1、下载sqoop
sqoop有两个方向的版本,sqoop 1版本和sqoop 2版本,这里使用sqoop 1。sqoop 1下载链接 http://www.apache.org/dyn/closer.lua/sqoop/1.4.7
2、解压
cd /data/
tar -zxvf sqoop-1.4.7.bin__hadoop-2.6.0.tar.gz
3、修改配置文件,主要是配置hadoop目录和hive目录
cd conf
cp sqoop-env-template.sh sqoop-env.sh
配置hadoop、hive
vim sqoop-env.sh
export HADOOP_COMMON_HOME=hadoop安装目录
export HADOOP_MAPRED_HOME=hadoop安装目录
export HIVE_HOME=hive安装目录
4、下载MySQL数据库链接jar包到sqoop 的lib目录
wget https://repo1.maven.org/maven2/mysql/mysql-connector-java/8.0.19/mysql-connector-java-8.0.19.jar
5、 连接MySQL
./sqoop import --connect jdbc:mysql://ip:3306/test?zeroDateTimeBehavior=CONVERT_TO_NULL --username '数据库账号' --password '数据库密码' --table 数据库表名 --fields-terminated-by ',' --target-dir '/data/hive/test'
6、查看HDFS上面的数据
hdfs dfs -ls /data/hive/test
报错:
ERROR tool.ImportTool: Import failed: java.io.IOException: Generating splits for a textual index column allowed only in case of "-Dorg.apache.sqoop.splitter.allow_text_splitter=true" property passed as a parameter at org.apache.sqoop.mapreduce.db.DataDrivenDBInputFormat.getSplits(DataDrivenDBInputFormat.java:204) at org.apache.hadoop.mapreduce.JobSubmitter.writeNewSplits(JobSubmitter.java:310) at org.apache.hadoop.mapreduce.JobSubmitter.writeSplits(JobSubmitter.java:327) at org.apache.hadoop.mapreduce.JobSubmitter.submitJobInternal(JobSubmitter.java:200) at org.apache.hadoop.mapreduce.Job$11.run(Job.java:1570) at org.apache.hadoop.mapreduce.Job$11.run(Job.java:1567) at java.security.AccessController.doPrivileged(Native Method) at javax.security.auth.Subject.doAs(Subject.java:422) at org.apache.hadoop.security.UserGroupInformation.doAs(UserGroupInformation.java:1730) at org.apache.hadoop.mapreduce.Job.submit(Job.java:1567) at org.apache.hadoop.mapreduce.Job.waitForCompletion(Job.java:1588) at org.apache.sqoop.mapreduce.ImportJobBase.doSubmitJob(ImportJobBase.java:200) at org.apache.sqoop.mapreduce.ImportJobBase.runJob(ImportJobBase.java:173) at org.apache.sqoop.mapreduce.ImportJobBase.runImport(ImportJobBase.java:270) at org.apache.sqoop.manager.SqlManager.importTable(SqlManager.java:692) at org.apache.sqoop.manager.MySQLManager.importTable(MySQLManager.java:127)

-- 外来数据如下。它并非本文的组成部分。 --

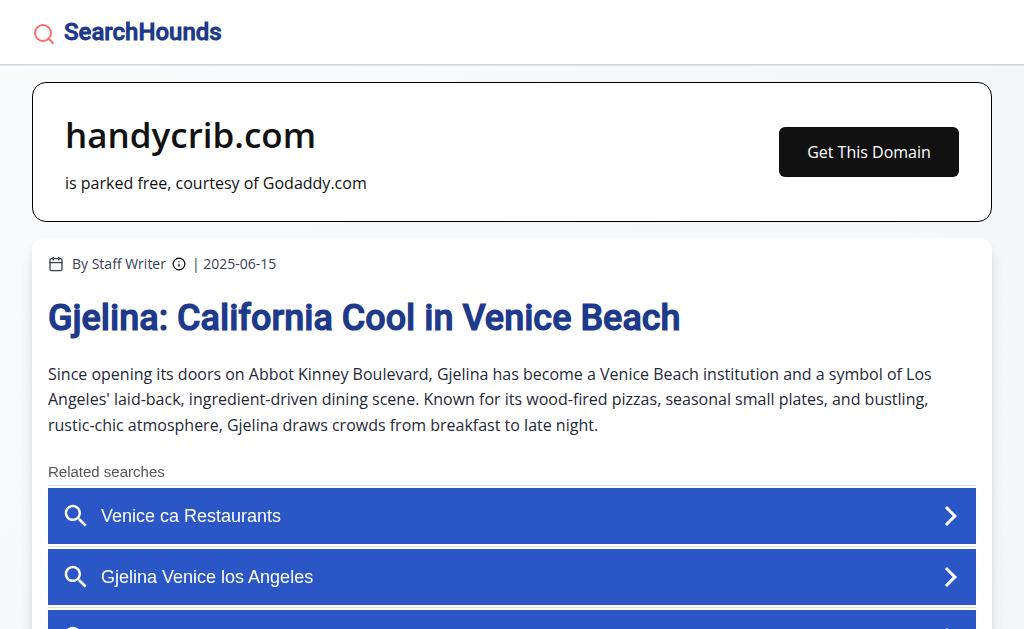
Task: Click search icon on Venice ca Restaurants row
Action: pyautogui.click(x=75, y=516)
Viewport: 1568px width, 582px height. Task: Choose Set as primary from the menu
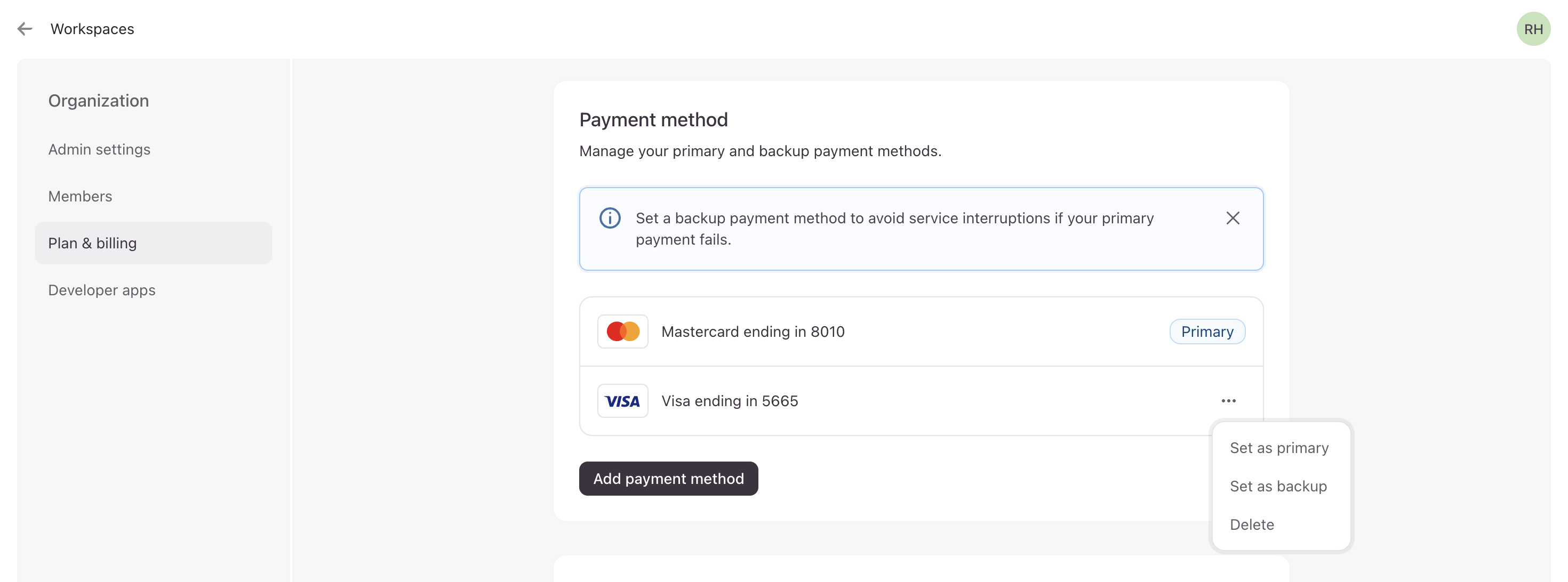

解决 办法,加上 -Dorg.apache.sqoop.splitter.allow_text_splitter=true 参数,允许主键是字符串。
即:
./sqoop import "-Dorg.apache.sqoop.splitter.allow_text_splitter=true" --connect jdbc:mysql://ip:3306/test?zeroDateTimeBehavior=CONVERT_TO_NULL --username '数据库账号' --password '数据库密码' --table 数据库表名 --fields-terminated-by ',' --target-dir '/data/hive/test'